**PROVIDED ENTRIES**

*-*-*

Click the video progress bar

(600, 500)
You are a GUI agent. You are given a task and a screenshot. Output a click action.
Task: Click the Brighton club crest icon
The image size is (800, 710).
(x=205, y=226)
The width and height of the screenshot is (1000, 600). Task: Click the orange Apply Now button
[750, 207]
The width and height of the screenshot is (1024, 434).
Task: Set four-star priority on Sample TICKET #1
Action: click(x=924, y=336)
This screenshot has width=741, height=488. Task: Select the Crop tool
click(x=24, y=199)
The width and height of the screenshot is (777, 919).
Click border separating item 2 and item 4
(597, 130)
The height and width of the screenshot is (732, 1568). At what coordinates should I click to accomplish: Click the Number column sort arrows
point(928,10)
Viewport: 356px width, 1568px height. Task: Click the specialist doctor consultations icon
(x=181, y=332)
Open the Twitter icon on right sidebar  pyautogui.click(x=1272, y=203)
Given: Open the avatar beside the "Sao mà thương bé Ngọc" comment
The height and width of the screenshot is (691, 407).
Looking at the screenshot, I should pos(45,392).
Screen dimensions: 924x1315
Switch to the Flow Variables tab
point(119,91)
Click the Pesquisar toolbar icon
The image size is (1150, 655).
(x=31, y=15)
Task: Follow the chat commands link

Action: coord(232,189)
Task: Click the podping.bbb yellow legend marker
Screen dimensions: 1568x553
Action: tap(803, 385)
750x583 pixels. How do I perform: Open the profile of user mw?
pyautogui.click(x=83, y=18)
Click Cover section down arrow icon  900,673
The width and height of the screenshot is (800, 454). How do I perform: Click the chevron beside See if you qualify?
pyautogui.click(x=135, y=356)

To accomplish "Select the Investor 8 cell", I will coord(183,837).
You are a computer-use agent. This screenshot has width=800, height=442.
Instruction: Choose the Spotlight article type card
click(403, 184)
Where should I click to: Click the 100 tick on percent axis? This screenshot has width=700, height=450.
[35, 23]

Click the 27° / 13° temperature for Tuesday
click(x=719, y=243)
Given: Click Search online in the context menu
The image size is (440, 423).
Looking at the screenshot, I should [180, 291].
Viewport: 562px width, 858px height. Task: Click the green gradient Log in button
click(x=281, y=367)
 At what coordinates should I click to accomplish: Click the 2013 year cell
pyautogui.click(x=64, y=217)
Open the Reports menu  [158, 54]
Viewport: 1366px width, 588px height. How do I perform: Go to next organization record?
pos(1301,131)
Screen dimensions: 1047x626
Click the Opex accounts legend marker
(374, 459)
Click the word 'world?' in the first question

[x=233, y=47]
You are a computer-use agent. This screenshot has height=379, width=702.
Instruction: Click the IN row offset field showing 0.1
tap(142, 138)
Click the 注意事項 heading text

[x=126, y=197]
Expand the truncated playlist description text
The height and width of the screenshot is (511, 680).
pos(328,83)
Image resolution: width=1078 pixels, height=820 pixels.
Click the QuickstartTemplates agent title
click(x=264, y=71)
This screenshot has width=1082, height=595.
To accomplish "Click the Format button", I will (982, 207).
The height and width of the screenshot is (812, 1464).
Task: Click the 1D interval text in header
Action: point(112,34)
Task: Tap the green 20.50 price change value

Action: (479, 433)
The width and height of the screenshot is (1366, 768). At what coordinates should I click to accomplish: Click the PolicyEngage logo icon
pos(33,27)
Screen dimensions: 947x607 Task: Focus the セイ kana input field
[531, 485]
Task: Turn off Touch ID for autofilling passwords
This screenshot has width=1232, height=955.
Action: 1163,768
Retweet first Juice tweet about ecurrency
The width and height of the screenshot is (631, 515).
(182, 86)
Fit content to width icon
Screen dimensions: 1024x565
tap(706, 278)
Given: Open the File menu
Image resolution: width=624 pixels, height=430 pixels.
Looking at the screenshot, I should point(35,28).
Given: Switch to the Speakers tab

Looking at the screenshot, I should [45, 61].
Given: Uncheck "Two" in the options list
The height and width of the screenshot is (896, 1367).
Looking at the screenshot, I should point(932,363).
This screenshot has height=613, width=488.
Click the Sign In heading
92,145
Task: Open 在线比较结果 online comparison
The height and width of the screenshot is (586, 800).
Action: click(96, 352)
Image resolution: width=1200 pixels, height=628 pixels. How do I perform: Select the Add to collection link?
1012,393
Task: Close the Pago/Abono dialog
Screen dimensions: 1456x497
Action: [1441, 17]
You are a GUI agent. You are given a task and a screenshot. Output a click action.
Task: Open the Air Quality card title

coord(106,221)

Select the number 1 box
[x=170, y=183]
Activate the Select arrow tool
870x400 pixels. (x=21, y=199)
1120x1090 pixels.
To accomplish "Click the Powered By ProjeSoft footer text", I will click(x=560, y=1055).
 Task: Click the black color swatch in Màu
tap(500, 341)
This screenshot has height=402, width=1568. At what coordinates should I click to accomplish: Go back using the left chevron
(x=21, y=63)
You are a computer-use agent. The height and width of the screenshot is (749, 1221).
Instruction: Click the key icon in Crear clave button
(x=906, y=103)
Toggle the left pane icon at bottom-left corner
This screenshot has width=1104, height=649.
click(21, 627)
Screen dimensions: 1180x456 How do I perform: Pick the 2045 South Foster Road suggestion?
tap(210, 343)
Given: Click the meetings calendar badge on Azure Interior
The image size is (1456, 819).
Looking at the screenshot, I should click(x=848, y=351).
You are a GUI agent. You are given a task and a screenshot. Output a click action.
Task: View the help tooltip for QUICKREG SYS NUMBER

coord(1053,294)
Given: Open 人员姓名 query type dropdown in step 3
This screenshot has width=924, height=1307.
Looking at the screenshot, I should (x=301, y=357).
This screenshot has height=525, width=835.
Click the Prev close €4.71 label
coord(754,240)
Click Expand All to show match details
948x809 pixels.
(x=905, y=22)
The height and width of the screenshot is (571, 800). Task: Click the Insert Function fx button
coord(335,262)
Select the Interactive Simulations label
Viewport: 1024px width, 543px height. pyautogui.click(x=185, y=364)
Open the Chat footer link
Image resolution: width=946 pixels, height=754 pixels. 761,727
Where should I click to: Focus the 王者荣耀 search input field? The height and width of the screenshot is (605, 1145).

*-*-*

**EXERCISE REQUIREMENTS**
Find the number of lines in the records that include the word "online". Write only that number.

**WORKED SOLUTION**
2